[Dados de origem]

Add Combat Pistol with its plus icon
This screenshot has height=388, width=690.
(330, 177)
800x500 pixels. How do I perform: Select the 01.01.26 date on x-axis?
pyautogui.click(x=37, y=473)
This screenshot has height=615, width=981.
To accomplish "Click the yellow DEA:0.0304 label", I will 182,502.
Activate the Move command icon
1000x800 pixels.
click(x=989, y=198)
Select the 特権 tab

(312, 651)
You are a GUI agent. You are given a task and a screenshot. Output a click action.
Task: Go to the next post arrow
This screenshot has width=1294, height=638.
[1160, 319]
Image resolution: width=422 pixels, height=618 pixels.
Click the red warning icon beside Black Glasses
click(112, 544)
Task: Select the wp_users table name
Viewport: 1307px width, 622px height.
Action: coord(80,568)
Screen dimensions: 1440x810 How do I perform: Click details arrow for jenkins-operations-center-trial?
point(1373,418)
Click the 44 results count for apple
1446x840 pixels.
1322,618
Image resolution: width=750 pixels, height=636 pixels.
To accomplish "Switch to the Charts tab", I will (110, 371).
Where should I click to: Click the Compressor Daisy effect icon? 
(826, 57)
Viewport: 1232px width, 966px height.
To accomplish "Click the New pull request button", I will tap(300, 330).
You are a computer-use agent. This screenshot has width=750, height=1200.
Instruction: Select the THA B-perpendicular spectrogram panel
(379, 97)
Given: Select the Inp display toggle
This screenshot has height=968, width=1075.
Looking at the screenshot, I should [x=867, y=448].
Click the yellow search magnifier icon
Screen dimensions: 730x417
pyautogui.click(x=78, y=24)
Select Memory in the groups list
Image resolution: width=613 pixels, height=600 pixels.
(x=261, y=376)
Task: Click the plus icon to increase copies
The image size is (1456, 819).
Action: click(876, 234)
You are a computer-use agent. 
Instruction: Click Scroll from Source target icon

§ Exercício escrito: Reproduza sem nenhuma mudança as linhas acima, do começo até a linha que contém "Action: coord(80,568)", incluindo essa última.

§ Resultado da tarefa:
Add Combat Pistol with its plus icon
This screenshot has height=388, width=690.
(330, 177)
800x500 pixels. How do I perform: Select the 01.01.26 date on x-axis?
pyautogui.click(x=37, y=473)
This screenshot has height=615, width=981.
To accomplish "Click the yellow DEA:0.0304 label", I will 182,502.
Activate the Move command icon
1000x800 pixels.
click(x=989, y=198)
Select the 特権 tab

(312, 651)
You are a GUI agent. You are given a task and a screenshot. Output a click action.
Task: Go to the next post arrow
This screenshot has width=1294, height=638.
[1160, 319]
Image resolution: width=422 pixels, height=618 pixels.
Click the red warning icon beside Black Glasses
click(112, 544)
Task: Select the wp_users table name
Viewport: 1307px width, 622px height.
Action: coord(80,568)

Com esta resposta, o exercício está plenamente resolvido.